** Directions **
Rewrite the data starting with the line containing "Usluge (355, 978)" and going on through the last line, replacing "Dijagnostika" with "Dijagnoza" and leaving everything else unchanged. Output only those lines.

** Exercise material **

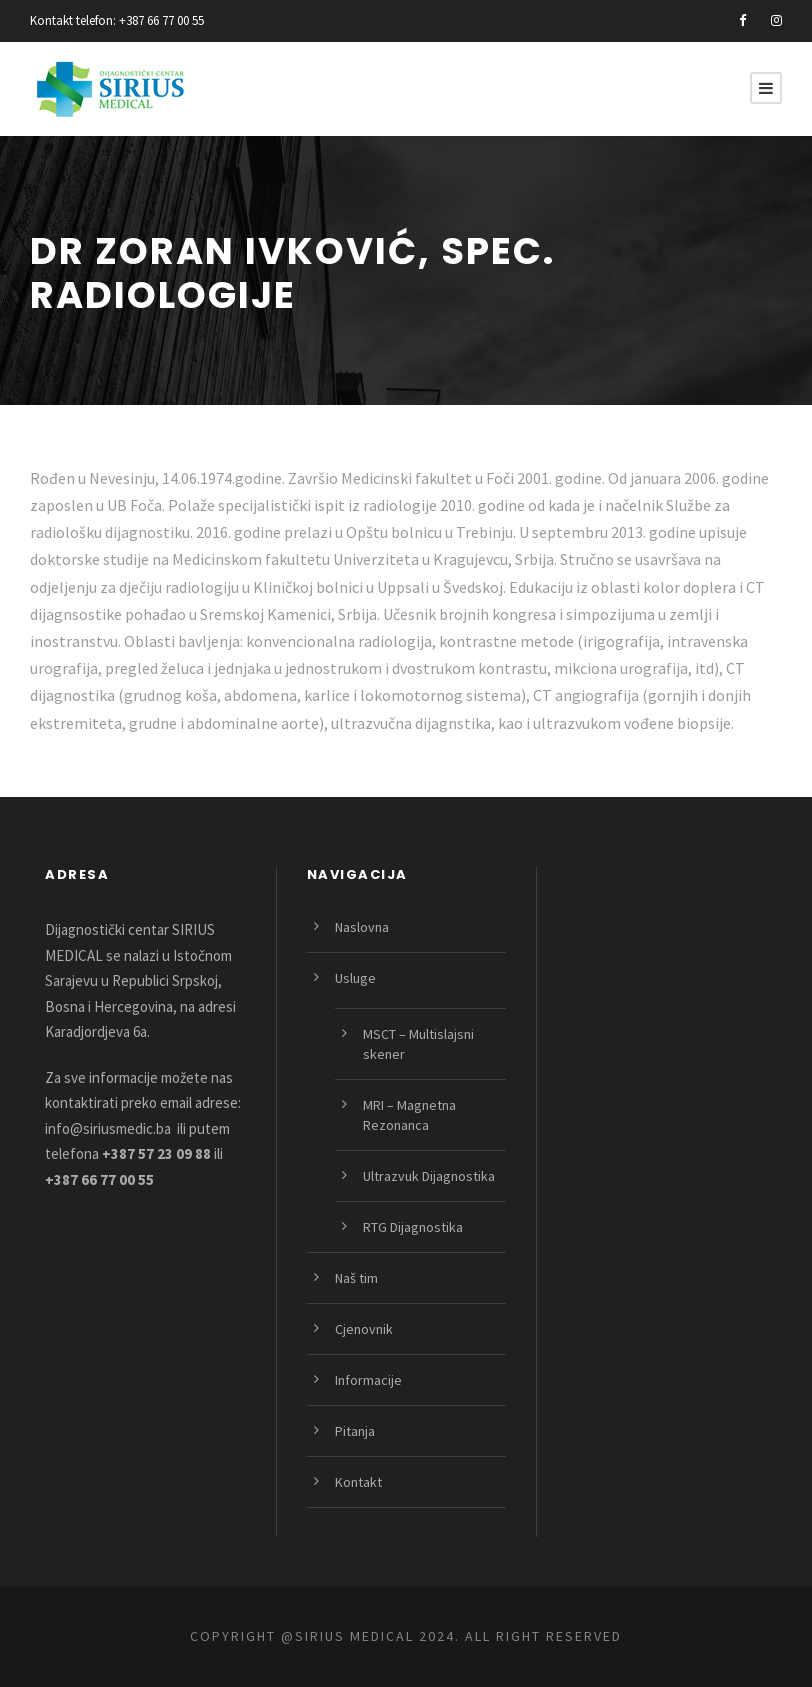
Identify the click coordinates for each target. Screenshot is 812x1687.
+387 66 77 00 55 (161, 20)
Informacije (368, 1380)
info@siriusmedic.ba (108, 1128)
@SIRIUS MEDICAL (347, 1636)
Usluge (355, 978)
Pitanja (355, 1431)
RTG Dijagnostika (413, 1227)
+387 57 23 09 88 (156, 1153)
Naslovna (362, 927)
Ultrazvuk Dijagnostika (429, 1176)
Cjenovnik (364, 1329)
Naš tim (356, 1278)
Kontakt (358, 1482)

** Exercise response **
Usluge (355, 978)
Pitanja (355, 1431)
RTG Dijagnoza (413, 1227)
+387 57 23 09 88 (156, 1153)
Naslovna (362, 927)
Ultrazvuk Dijagnoza (429, 1176)
Cjenovnik (364, 1329)
Naš tim (356, 1278)
Kontakt (358, 1482)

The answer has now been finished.